La marge la plus élevée connue par la Tunisie depuis son accès au marché financier international
Le taux d’intérêt assorti à cet emprunt est de 5.875% pour une maturité de dix ans. En fait ce taux est composé du taux de base applicable à toute sortie de n’importe quel pays ou institution et de la marge plus connue sous le terme de spread, qui dépend du risque pays tel que perçu par le marché et qui varie d’un pays à un autre. Le communiqué de la BCT ne précise pas cette décomposition et c’est la première fois que cela arrive, transparence exige ! En fait les données dont nous disposons situent cette marge de risque à plus de 400 points de base et c’est de loin le taux le plus élevé connu par la Tunisie depuis qu’elle sort sur les marchés en 1994. A titre de comparaison, la sortie de la Tunisie en 2007 sur le marché Japonais s’est soldée par une marge de 75 points de base pour un emprunt d’une maturité double de 20 ans. Jamais la Tunisie n’a accepté une marge aussi élevée comme il apparait au tableau annexé et qui fait état des conditions assorties pour tous les emprunts contractés par la Tunisie sur le marché financier international (tableau ci-dessous).
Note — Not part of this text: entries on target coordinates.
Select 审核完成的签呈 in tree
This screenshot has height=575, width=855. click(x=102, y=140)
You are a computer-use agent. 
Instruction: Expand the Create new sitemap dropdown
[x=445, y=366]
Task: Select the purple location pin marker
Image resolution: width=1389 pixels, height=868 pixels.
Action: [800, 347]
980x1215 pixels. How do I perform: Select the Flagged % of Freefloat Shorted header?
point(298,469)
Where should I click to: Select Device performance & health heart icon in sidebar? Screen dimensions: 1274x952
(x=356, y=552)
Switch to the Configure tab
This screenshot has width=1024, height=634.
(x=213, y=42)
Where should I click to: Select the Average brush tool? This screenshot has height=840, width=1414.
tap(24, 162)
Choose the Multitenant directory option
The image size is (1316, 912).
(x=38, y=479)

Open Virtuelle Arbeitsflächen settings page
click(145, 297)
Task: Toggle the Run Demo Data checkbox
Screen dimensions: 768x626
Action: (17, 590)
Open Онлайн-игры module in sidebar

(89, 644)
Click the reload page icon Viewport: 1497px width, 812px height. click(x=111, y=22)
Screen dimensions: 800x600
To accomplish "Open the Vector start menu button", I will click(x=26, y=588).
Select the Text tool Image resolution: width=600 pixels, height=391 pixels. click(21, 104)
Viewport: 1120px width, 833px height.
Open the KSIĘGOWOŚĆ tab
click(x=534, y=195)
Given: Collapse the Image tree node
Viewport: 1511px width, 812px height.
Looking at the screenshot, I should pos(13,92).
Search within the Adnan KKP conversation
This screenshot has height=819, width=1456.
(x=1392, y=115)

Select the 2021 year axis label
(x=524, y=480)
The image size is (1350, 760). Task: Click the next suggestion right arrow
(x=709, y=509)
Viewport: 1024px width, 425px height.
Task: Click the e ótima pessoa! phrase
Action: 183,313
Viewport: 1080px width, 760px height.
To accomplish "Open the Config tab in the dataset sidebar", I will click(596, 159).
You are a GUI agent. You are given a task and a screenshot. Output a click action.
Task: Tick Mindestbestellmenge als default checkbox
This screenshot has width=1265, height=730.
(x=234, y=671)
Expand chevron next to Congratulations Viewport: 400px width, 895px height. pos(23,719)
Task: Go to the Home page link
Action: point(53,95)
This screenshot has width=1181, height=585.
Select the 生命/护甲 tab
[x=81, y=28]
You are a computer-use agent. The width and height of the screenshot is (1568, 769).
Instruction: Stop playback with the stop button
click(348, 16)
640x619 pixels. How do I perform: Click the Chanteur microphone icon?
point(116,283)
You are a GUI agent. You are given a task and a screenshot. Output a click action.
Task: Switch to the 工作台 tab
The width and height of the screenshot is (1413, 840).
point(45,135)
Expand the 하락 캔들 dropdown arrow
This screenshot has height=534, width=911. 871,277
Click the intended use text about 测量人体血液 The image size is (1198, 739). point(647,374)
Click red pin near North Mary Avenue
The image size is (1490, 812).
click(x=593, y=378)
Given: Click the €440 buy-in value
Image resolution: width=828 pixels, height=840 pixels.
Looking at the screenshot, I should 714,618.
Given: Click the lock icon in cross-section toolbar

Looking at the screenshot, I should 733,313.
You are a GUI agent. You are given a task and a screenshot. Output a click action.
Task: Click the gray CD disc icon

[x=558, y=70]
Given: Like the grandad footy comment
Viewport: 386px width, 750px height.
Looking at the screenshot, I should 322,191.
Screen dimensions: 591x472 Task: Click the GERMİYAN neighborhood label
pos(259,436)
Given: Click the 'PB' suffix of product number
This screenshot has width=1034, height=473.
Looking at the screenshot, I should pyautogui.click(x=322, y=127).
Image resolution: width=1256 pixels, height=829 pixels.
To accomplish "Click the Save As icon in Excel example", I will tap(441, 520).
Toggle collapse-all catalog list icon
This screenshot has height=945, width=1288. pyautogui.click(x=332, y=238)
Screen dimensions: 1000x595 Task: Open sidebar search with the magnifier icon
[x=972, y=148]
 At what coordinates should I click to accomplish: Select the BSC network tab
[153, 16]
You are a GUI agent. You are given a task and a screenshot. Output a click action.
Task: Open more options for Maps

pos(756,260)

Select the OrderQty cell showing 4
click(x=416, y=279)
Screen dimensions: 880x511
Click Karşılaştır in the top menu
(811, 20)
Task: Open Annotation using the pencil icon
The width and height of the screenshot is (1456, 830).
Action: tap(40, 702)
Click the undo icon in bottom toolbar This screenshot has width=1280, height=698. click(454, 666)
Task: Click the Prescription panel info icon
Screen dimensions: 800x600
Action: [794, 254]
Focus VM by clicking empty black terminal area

Un booking non négligeable mais attention aux interprétations
Selon les données disponibles, le booking est de plusieurs fois la demande, ce qui est important mais il faut que les demandes non retenues soient à des marges supérieures à 400 points de base. En fait l’appréciation de l’emprunt doit tenir compte du couple marge de risque- booking. De plus la Tunisie était habituée à des booking de cette taille. Ainsi, à la sortie réalisée par la Tunisie en 2005, le pays a sollicité 300 millions d’euros et a eu une demande de 1538 millions d’euros dans un laps de temps très court ne dépassant pas 24 heures, soit plus de cinq fois ce qui était sollicité. Le taux était de 4.5% et la marge de risque de 107 points, ce qui veut dire que la Tunisie a refusé 1148 Millions d’euros à des marges de légèrement supérieures à 107 points. Aucune commune mesure avec le dernier prêt de 2015.
Un crédit à un taux très élevé pour financer des déficits
Ce que l’histoire ne pardonnera pas c’est que ce crédit servira à financer des frais de fonctionnement en l’occurrence des salaires, des dépenses de compensation et des déficits de fonctionnement et non des dépenses d’investissement à des taux très élevés. En effet le solde primaire du budget est devenu déficitaire depuis 2012 ce qui veut dire que même pour couvrir des frais de fonctionnement, l’Etat doit contracter des crédits. En 2013-2014 ce solde primaire est négatif de 2,5% du PIB ce qui signifie qu’il faut que le pays s’emprunte à hauteur de 2,5% du PIB pour couvrir les salaires et les autres frais de fonctionnement. Ainsi le gouvernement de « technocrates » au lieu de réexaminer les 60 000 recrutements faits par la troïka, mission revenant au Quartet, n’a rien trouvé d’autre à faire que de précipiter le pays dans un endettement à un cout très élevé. Une bien curieuse façon de gérer les finances de l’Etat.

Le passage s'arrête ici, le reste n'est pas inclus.